Sardinhas, atum ou feijão. Quanto tempo dura a comida em conserva?

São fundamentais em situações de emergência, incluindo esta que o coronavírus nos faz atravessar agora. Mas quanto tempo duram algumas das conservas que temos na despensa? Isto, claro, sem perderem nenhuma da qualidade esperada ou as características mencionadas nos rótulos?

Texto de Ana Pago

Uma lata de atum
Há em óleo, azeite, tomate, ao natural, para todos os gostos. Atum em óleo chega a ter o dobro de ómega (1 g em vez de 0,5 no fresco), mas deve ser sempre bem escorrido. Atum em água contém menos gordura. Quanto à validade, é de três anos para atum ao natural e de cinco anos se conservado em óleo vegetal. Depois de aberto, o atum em óleo vegetal deve ser consumido em até um dia (guardado fora da lata) e o atum ao natural no próprio dia.

Uma lata de sardinhas
Como mantêm a espinha e algumas vísceras, fornecem mais ómega 3 do que as frescas e até mais cálcio do que um copo de leite, mas perdem vitaminas C e B1. Em óleo vegetal, dura cinco anos fechada na lata e pode ser consumida até um dia após a abertura, ou até dois dias se for ao natural, ou num máximo de três dias se tiver molho de tomate. Nos dois últimos casos, o prazo de validade é de três e quatro anos, respetivamente.

Uma lata de feijões
Podem durar até cinco anos fechados na lata de origem, mas uma vez aberta há que escorrer completamente o líquido, lavar os feijões em água corrente, consumir sem necessidade de cozinhar (ou sequer de aquecer) e conservar os restantes no frigorífico, de preferência num frasco de vidro com tampa. Comer estas sobras nos três dias seguintes.

Uma lata de grão
Indispensável numa dieta alimentar equilibrada, os mesmos princípios que se aplicam ao feijão servem para o grão-de-bico cozido, pronto a consumir. Os próprios prazos de validade a respeitar caso estejam fechados ou tenham sido abertos são idênticos.

Uma lata de milho
Usado em saladas e acompanhamentos, o milho enlatado perde boa parte da proteína, das vitaminas e dos minerais do milho original, além de lhe acrescentar quantidades pouco recomendáveis de sódio para dar sabor. Em contrapartida, costuma ser menos calórico na versão de lata visto que os hidratos de carbono das espigas são parcialmente transferidos para os grãos ao serem cozinhadas num tacho. O prazo de validade é de dois anos.

Uma lata de ervilhas
Tal como o milho, ervilhas enlatadas perdem vitaminas, fibras, sais minerais e sabor por comparação com as frescas, com a desvantagem acrescida do sódio em que são banhadas em nome do sabor. O prazo de validade é de sete dias após terem sido abertas e de dois anos com a lata por abrir. Mas se a ideia é ter ervilhas sempre à mão e que durem muito tempo, então as congeladas são uma opção com todos os prós, sem contras.

Uma lata de ananás
Tem a vantagem inegável de durar muito tempo (até três anos) e de nos poupar o trabalho de cortar a casca rija e áspera do ananás. Contudo, ao ser cozido na lata, perde vitaminas, minerais e uma enzima presente no fruto ao natural que facilita a digestão (a bromelina). Já para não falar na calda doce que aumenta em 210% os hidratos de carbono. Consumir em cerca de três dias depois de se abrir a lata.

Uma lata de pêssegos
O açúcar excessivo e as perdas significativas do que faz bem à saúde no ananás valem, também, para os pêssegos em calda, despojados de muito do seu valor nutricional e até do sabor típico. A comê-los, exclua sempre o molho, que é o que faz pior (20% dele é açúcar puro). Duram cerca de três anos fechados. Após abertos, não devem exceder os três dias no frio.
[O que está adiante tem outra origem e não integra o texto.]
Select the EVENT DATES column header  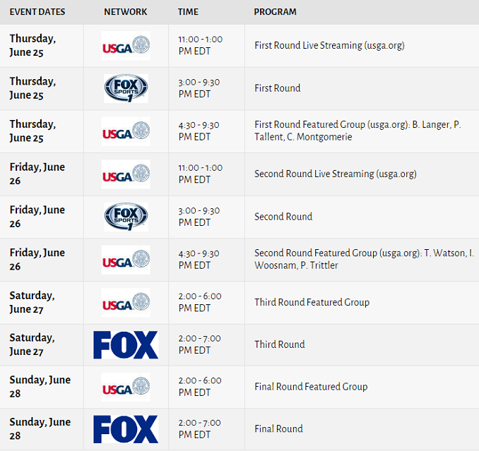(x=37, y=12)
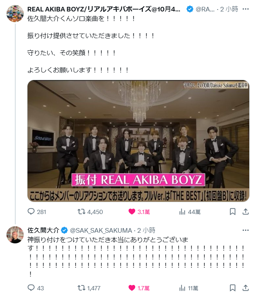
Task: Retweet the REAL AKIBA BOYZ post
Action: [90, 212]
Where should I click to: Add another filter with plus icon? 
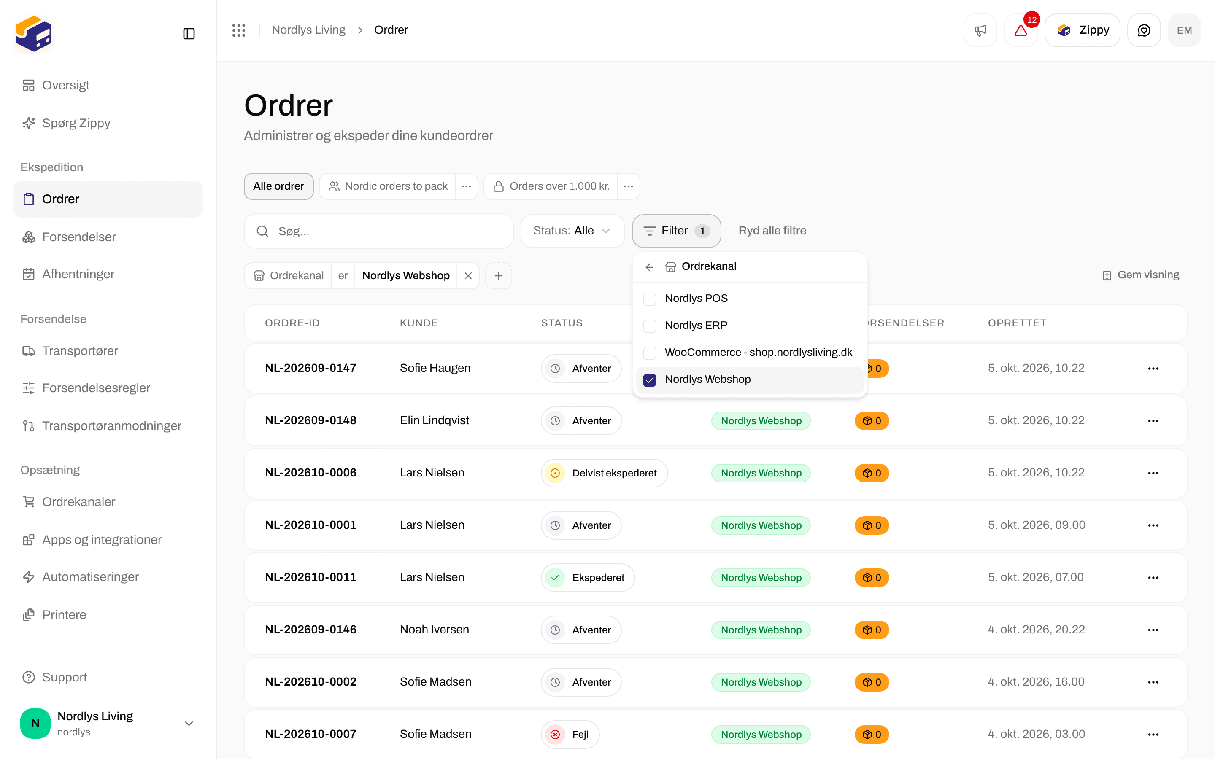pyautogui.click(x=499, y=276)
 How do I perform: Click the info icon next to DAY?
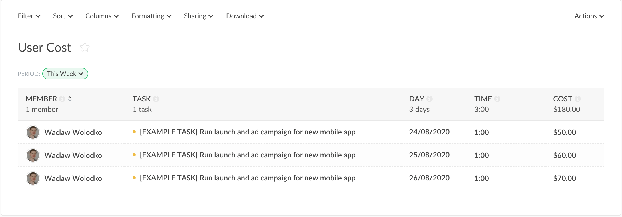429,99
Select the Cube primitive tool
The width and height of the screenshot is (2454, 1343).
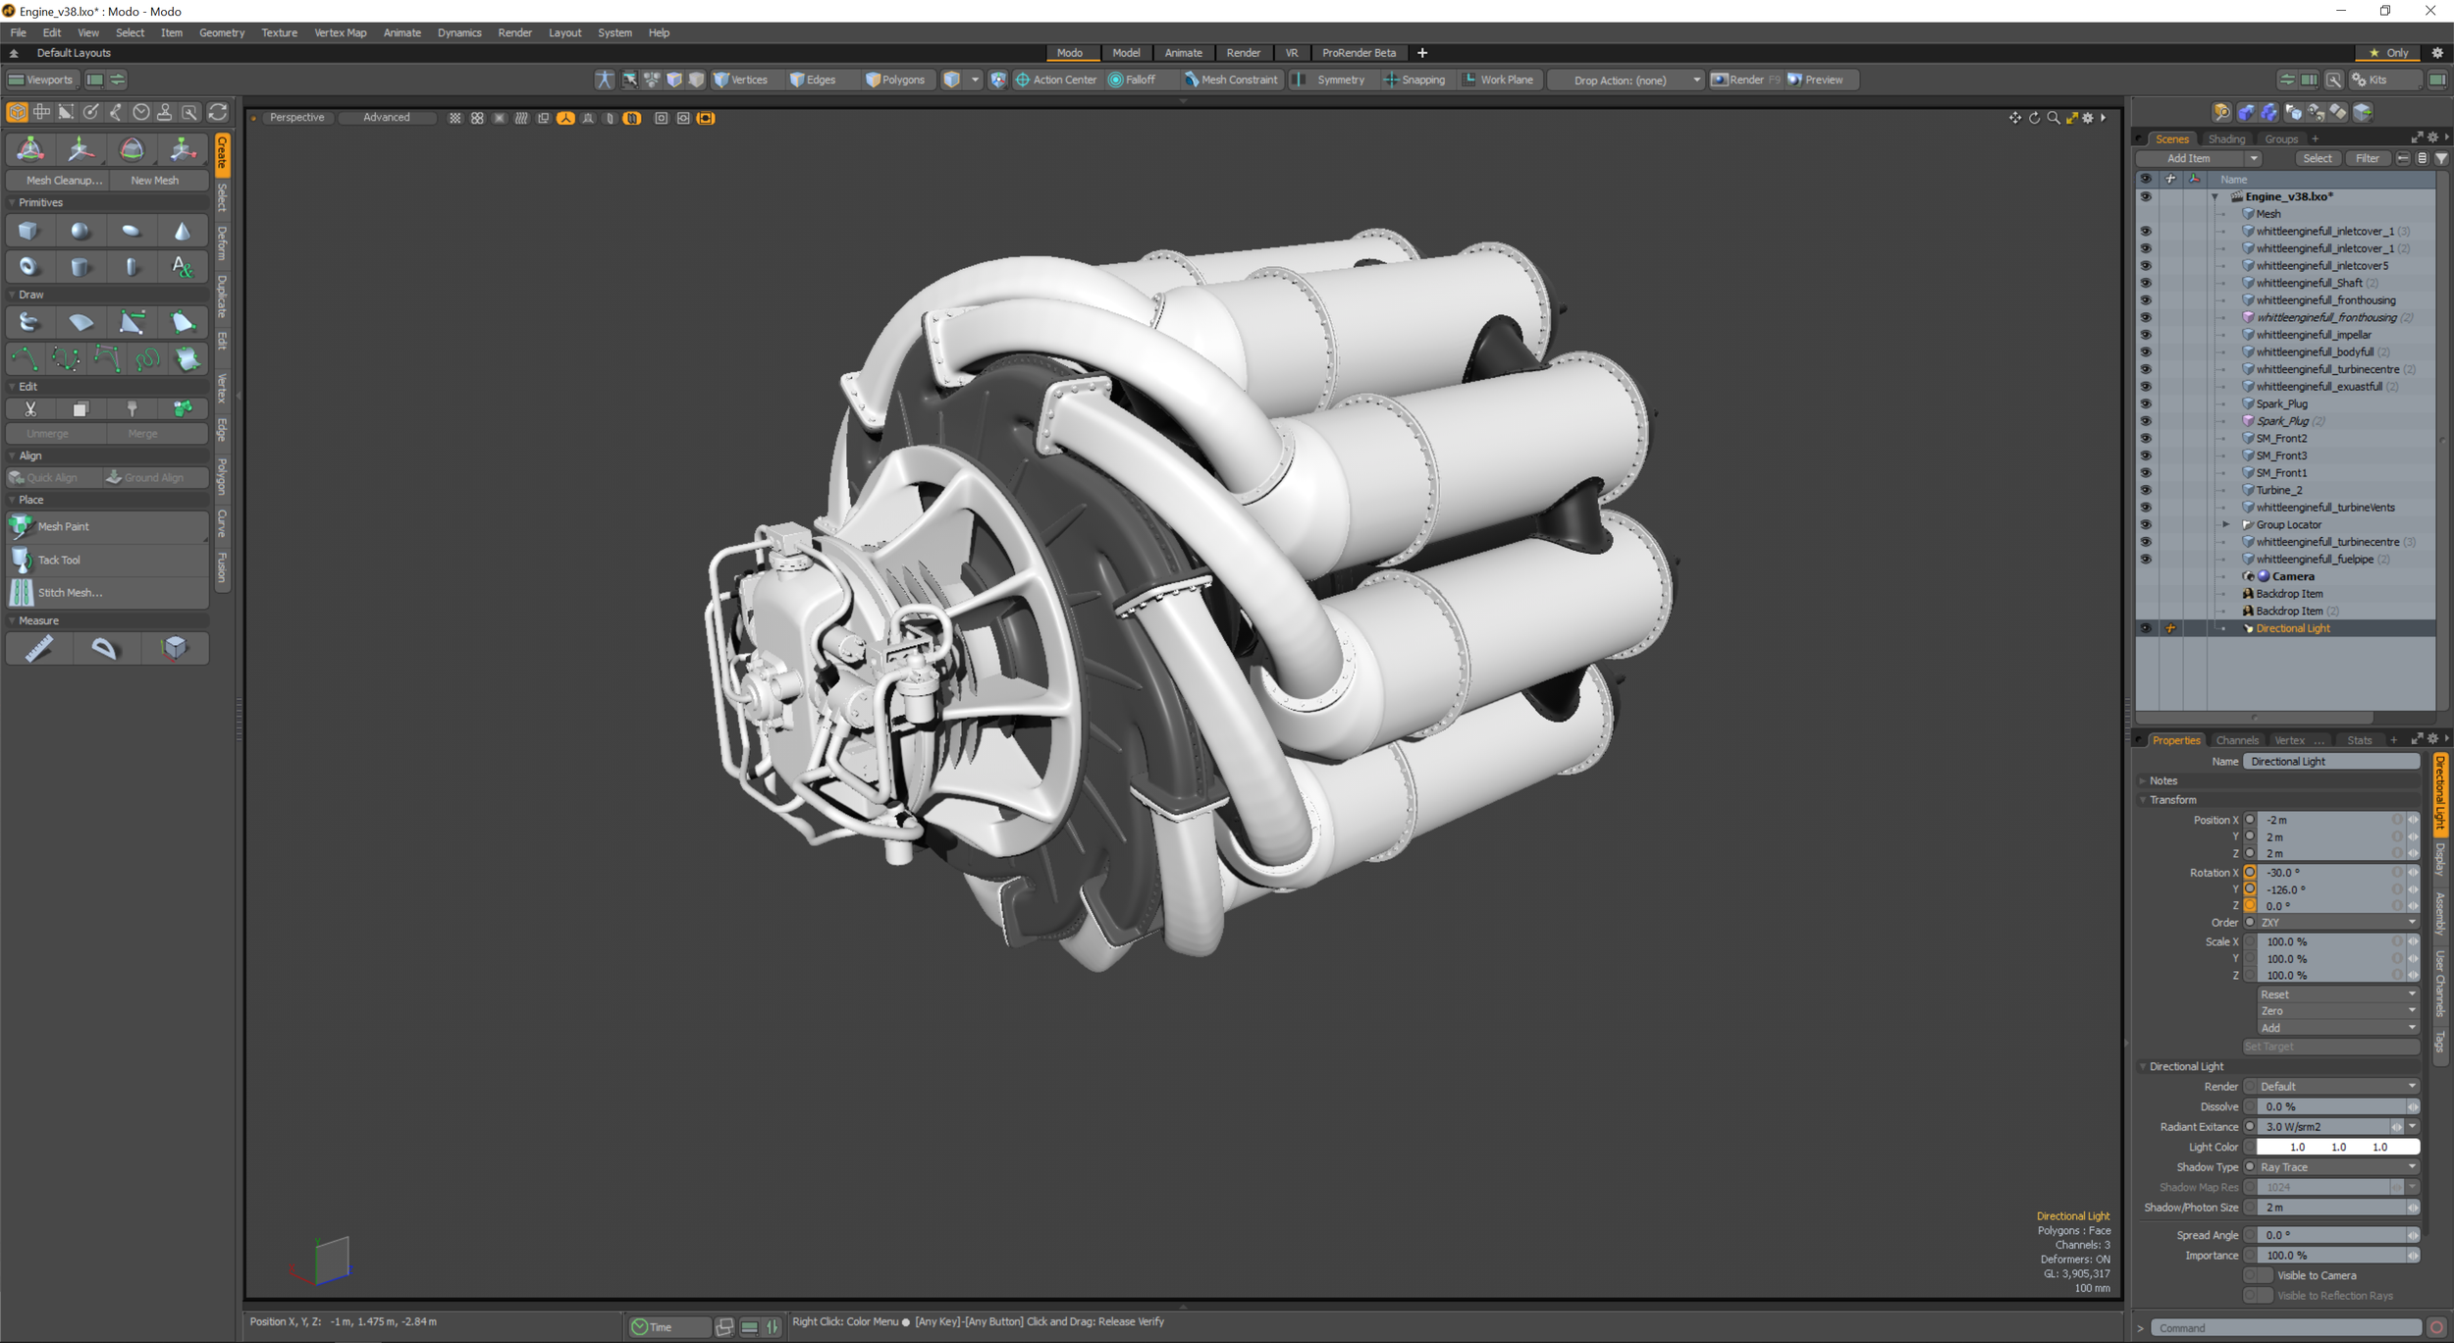(28, 230)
Uma lata de molho de tomate
Serve para os momentos de maior aflição na cozinha em que não nos dá jeito perder tempo a fazer um molho de tomate caseiro, porém há que ter em conta que o produto enlatado tem muito mais sal do que aquele que faríamos em casa. E açúcar. E amido. E provavelmente conservantes. A validade é de dois anos e não deve exceder uma semana no frigorífico depois de aberta a lata.

Uma lata de tomate pelado
Ao contrário do molho de tomate, esta versão é mais pura e por isso não nos cobra um preço tão elevado em matéria de saúde, apesar de os tomates conterem menos vitamina C e mais sódio (e calorias) do que se fossem ao natural. Por outro lado, são também mais ricos em licopeno, um poderoso antioxidante. Prazo de validade: dois anos.